> [PROBLEM TO SOLVE]
Find and return every line of the data that contains the word "arrow".

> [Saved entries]
[Start of Attachment]
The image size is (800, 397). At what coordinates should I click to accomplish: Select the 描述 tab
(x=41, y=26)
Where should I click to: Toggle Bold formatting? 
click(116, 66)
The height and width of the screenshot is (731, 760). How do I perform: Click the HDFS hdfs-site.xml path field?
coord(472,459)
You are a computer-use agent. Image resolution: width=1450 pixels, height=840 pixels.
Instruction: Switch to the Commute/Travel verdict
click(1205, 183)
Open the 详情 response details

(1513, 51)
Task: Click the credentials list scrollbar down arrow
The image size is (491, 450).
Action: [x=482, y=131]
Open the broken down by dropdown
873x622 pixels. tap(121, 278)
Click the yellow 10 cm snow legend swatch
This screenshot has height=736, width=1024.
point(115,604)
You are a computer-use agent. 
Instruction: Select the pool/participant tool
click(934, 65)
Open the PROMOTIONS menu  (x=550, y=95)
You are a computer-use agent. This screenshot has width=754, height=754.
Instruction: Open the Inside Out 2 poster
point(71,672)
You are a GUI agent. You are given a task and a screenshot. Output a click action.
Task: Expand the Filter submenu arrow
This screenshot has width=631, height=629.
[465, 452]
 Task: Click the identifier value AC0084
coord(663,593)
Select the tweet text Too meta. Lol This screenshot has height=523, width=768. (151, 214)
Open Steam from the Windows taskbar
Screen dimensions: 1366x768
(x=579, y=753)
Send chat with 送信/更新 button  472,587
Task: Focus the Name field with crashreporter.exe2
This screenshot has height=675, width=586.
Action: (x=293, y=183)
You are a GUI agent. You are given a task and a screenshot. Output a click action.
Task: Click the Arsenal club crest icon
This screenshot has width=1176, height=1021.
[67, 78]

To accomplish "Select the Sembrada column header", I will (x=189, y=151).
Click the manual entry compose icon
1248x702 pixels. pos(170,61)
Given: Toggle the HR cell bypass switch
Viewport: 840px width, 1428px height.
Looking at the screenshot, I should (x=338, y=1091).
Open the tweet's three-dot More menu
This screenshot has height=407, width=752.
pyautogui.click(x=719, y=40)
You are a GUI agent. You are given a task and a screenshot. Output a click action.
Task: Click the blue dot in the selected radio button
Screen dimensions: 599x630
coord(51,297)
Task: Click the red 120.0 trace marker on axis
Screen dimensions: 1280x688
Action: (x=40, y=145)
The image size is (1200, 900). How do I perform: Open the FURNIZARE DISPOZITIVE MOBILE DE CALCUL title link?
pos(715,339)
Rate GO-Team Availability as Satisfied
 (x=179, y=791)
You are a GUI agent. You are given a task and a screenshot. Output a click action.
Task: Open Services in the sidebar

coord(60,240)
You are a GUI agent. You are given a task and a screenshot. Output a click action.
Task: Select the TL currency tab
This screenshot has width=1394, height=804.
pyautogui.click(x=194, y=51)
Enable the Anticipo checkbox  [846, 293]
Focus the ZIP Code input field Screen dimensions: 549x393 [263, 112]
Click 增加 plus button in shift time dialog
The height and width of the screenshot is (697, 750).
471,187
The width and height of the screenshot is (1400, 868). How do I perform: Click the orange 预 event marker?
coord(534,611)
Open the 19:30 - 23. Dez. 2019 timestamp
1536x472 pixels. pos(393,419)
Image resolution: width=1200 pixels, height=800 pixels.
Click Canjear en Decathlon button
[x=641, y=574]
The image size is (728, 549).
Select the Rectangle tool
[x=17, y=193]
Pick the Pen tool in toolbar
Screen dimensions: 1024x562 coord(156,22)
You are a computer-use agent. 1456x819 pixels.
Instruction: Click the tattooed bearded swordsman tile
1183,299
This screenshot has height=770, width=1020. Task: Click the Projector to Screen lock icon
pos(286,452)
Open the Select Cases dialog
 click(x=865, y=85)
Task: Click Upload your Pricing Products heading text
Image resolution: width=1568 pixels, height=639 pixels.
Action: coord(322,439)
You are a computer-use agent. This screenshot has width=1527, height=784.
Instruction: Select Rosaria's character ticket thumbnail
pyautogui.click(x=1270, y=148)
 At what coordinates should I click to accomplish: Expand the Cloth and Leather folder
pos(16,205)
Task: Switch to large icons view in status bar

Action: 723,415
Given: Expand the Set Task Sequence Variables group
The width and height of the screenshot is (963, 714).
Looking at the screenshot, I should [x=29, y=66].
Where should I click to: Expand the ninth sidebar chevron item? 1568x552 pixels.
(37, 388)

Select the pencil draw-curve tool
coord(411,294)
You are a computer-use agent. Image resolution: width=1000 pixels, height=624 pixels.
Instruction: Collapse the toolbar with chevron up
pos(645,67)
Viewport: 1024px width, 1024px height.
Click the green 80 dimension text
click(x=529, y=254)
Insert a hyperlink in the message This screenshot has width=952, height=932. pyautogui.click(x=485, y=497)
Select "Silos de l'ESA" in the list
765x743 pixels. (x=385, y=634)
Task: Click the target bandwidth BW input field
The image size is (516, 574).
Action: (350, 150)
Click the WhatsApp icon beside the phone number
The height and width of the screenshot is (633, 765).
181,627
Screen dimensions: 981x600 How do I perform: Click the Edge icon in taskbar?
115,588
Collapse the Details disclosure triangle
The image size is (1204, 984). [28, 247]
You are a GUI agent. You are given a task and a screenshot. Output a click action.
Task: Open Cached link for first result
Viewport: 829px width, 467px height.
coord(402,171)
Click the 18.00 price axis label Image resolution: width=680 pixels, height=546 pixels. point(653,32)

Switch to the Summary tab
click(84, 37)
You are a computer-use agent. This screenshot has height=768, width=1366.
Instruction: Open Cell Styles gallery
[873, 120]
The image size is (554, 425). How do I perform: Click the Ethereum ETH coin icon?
[End of Attachment]
> [ANSWER TO THE EXERCISE]
Task: Click the credentials list scrollbar down arrow
Task: Expand the Filter submenu arrow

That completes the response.